Phia Ménard ( Chorégraphie )


: Conversation avec Anne Quentin

et Phia Ménard, directrice artistique et Jean-Luc Beaujault, dramaturge

Le Vortex


En météorologie, dans les tornades et cyclones, on parle de vortex pour désigner une circulation atmosphérique tourbillonnaire (spécifique d’une dépression) matérialisée par l’enroulement d’une ou plusieurs bandes nuageuses spiralées autour d’un centre de rotation. C’est donc une zone de basse pression, aussi appelée « œil du cyclone ».


VORTEX / LUTTE POUR LA VIE


Dans Vortex, il y a ce double jeu : je joue du vent qui lui-même se joue de moi. Je joue à la guerre avec lui, mais elle advient. Il y a ce rapport trouble, ambigu entre cette matière dévorante, fascinante qu’est le vent et le désir d’en finir. Vortex montre une succession de mues qui opèrent dans la lutte. Une lutte à mort ? Une lutte pour la vie ? Une survie ?


Oui, il y a lutte. Mais vivre, n’est-ce pas lutter ? Chaque combat n’est-il pas une tentative de renaître ou espérer renaître ? Et si tous ces combats sont vains, ils disent une utopie, celle de croire qu’on va dompter le vent… Mais il n’y a rien d’héroïque à tenter de se défaire sans cesse. La transformation impose de passer par une série d’états qui vont du courage à la lâcheté, de la guerre à l’abandon, de l’acceptation au rejet. L’essentiel est : qu’en reste-t-il ? Que fait-on de toutes ces matières qui nous entourent, nous enserrent, nous polluent ? Tout est matière dans Vortex, à l’exception du personnage du début. Il est costard-cravate, caché derrière un masque blanc, archétype d’un corps social qui rend invisible l’individu. Pour tenter d’exister, l’être devra se défaire et se défaire encore, accepter de devenir larvaire, de se vider pour muer. C’est une quête sans fin, mais j’en sors vivante !


Le vortex est un vent. Il est central dans la pièce. Au-delà du fait que c’est un élément éphémère et instable, qu’avez-vous, toi et ton équipe, appris de sa manipulation ?


Nous avons travaillé le vent de manière pragmatique, depuis trois ans, et l’avons testé lors de multiples tentatives qui tiennent plus de l’artisanat que de la recherche scientifique. Tout comme la glace, le vent est un élément instable. Le vent rend nerveux, il est froid, il nous sature vite. Il nous demande, à nous humains de nous adapter à lui, et non l’inverse. En ce sens, il nous oblige à nous déposséder, à lâcher prise notre volonté de tout contrôler. Il fait des choses, seul, et très bien… Il faut lui laisser de la place et en même temps ne pas perdre le fil du propos. Quoi qu’on fasse, il ne répond jamais de la même manière aux mêmes perturbations qu’on lui inflige.

□ □ □ □

- [Travail à réaliser]:
a. Dans l'entretien consacré à Vortex :
(i) Quel autre nom donne-t-on à la zone de basse pression d'un vortex en météorologie ?
(ii) Comment se présente le personnage du début ?
(iii) Depuis combien de temps l'équipe travaille-t-elle le vent ?
b. Proposez la suite de l'entretien consacré à Vortex, à partir de sa dernière phrase.

- [Données fournies]:
□ □ □ □

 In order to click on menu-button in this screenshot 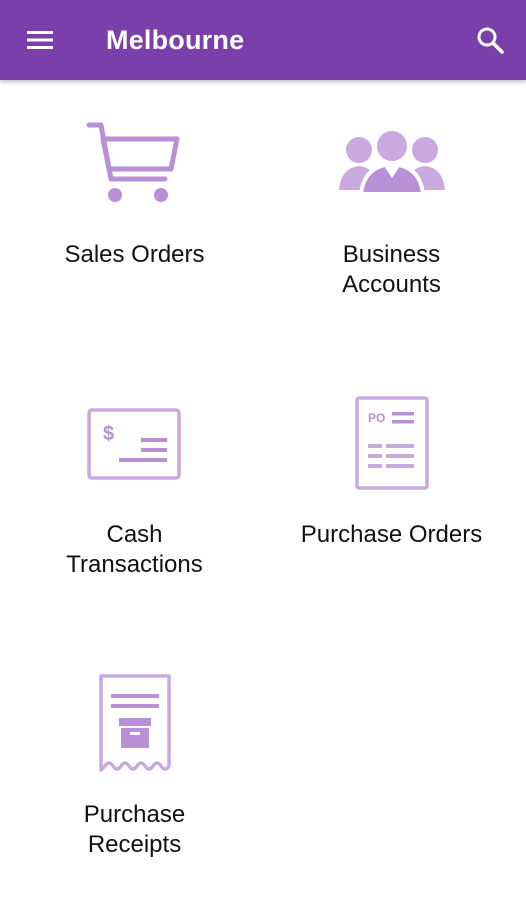, I will do `click(40, 40)`.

□ □ □ □

- [Réponses par consigne]:
a.
(i) On l'appelle aussi « œil du cyclone ».
(ii) Il est en costard-cravate, caché derrière un masque blanc.
(iii) Depuis trois ans.

b.
Bien sûr, nous savons domestiquer certains de ses effets, mais à peu près, sur des formes très générales. Impossible de le faire plier de manière fine à nos désirs. Et l’on ne peut pas s’écarter, varier même de manière infime ce que l’on a décidé et a fonctionné. Il faut de la rigueur pour travailler avec lui. On pourrait jouer davantage, provoquer des effets spectaculaires, mais ce n’est pas notre propos, cela ne sert pas le sens et ne serait que complaisance. Mais, finalement, même en l’observant, en l’apprivoisant, le vent demeure un mystère et peut à chaque instant amener le spectacle là où on ne l’attend pas. Il est notre théâtre, le décor que nous nous sommes choisis, mais il est invisible…


Et puis, il y a ce plastique, omniprésent, polluant, étouffant…


Le plastique évoque les poubelles, le pétrole, la consommation, la pollution… Des entraves, toujours, mais qui se matérialisent dans des matières tellement banales, tellement utilisées qu’on ne les voie plus. Le plastique est si présent qu’il ne peut paraître artificiel.


Le dispositif est circulaire. On peut y voir une arène, un ring, une piste ?


C’est le vortex, ce tourbillon concentrique qui nous imposait le 360°. Mais cette contrainte de départ a développé notre imaginaire. L’individu est encerclé de ventilateurs comme dans une cage aux fauves. Il n’a d’autre ressource pour avancer que de tourner, tourner jusqu’à la folie. Même les animaux enfermés deviennent fous.


Avant Vortex, tu as créé P.P.P., (Position Parallèle au Plancher), pièce jonglée avec des boules de glace. Glace et vent sont des matières extrêmes, aussi belles que brutales, fascinantes autant qu’affolantes. Elles créent la vie, la maintiennent, mais peuvent aussi entraîner la mort… C’est cela qui t’attire ?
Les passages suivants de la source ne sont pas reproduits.